Capturing Effectiveness and Efficiency
What seemed impossible a few years ago has now grown into a best practice for most auto carriers – the direct to provider (DTP) settlement model for unrepresented bodily injury claimants. The once revered “lump sum” model is rapidly being replaced by DTP. The number and scale of the carriers making the shift is significant in an industry where core claim handling models rarely change. In fact, until recently, most early settlement units were operating the same today as they were thirty years ago. So why and how has DTP replaced the lump sum settlement model we used for so many years?
The “why” is easy – DTP achieves the desired “trifecta” in cost containment: happy claimant, happy provider, happy adjuster. Carriers learned that the key to improving the claimant experience is making the process easier for the claimant, which includes handling the task of paying the providers. In addition to the customer experience, carriers can benefit from a discount off billed charges from many providers, previously unavailable under lump sum. Providers are open to discounting the billed charges for a quicker, certain reimbursement from an institutional payer (carrier) as opposed to a claimant who may take longer or not pay at all forcing costly collections. The adjuster is happy after creating a positive claimant experience, a settled claim with the same cycle time, and reduced specials severity with no conflict.

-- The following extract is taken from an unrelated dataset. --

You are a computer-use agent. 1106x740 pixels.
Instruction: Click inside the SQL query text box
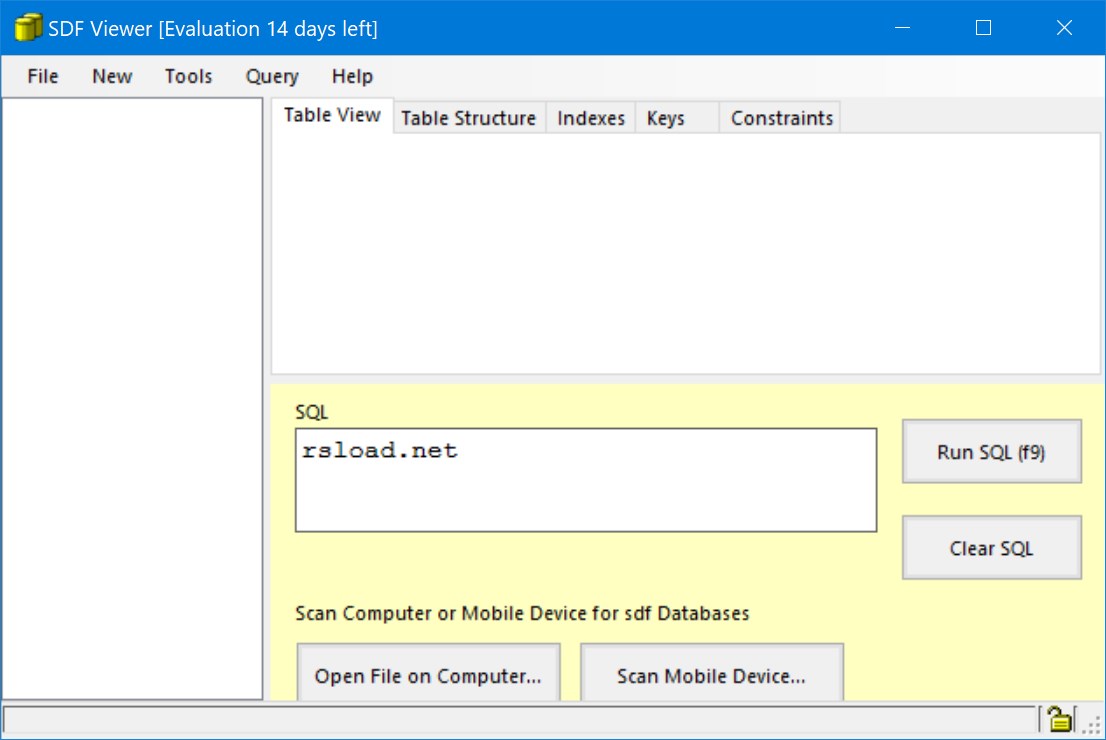[585, 480]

The “how” was always the challenge for carriers. For years adjusters have used some form of “do it yourself” approach with DTP, particularly on the larger hospital bills. But this situational use of DTP was difficult to scale because of the inefficiency of higher paid, professional adjusters making multiple calls to providers, in addition to their normal workload. Consequently, programs lacked penetration on most bill types and never moved the needle on medical specials severity or pure loss ratio. Some carriers opted for a hybrid model approach and used DTP without negotiating discounts with providers. This improved the claimant experience and kept adjusters off the phone with providers, but did nothing to reduce severity.
At Tempus we saw an opportunity to solve the scalability challenge by creating a solution that has the severity reduction benefits of DTP with the efficiency of the lump sum model. The result is our TempusDirect solution.
TempusDirect solves the scalability problem because it is effective on facility and professional service bills. While professional bills can be challenging, reducing them is critical to a successful program as they make up the majority of a claimant’s specials. TempusDirect differentiates by outperforming on the entire range of bill types, from ER Physicians and chiropractors to large hospital bills.
Our goal was to make TempusDirect as efficient as the lump sum model it replaced. Importantly, we wanted to align our product innovation efforts with what we observed the most innovative carriers doing with claims models and segmentation. Carriers continue to split the process v. professional components of the adjuster’s role. This optimizes the time and talents of adjusters to evaluate, negotiate and settle with the claimant, and removes process-oriented work by sending the medical bills to a central repository for review, provider negotiation and payment. TempusDirect aligns with the process v. professional task split, and for the many carriers that aspire to achieve that segmentation now, TempusDirect is capable of retrieving, discounting and paying the provider directly, leaving the adjuster free to handle core claims work.
Our Tempus Promise is “always listening, innovating and serving with a sense of urgency.” We recognize that cost containment is dynamic and that state regulations and the behaviors of providers and attorneys are always changing. Our solutions are built to last because they are built to evolve. We never stop innovating and stay one step ahead because this business is our passion and we live this Promise every day.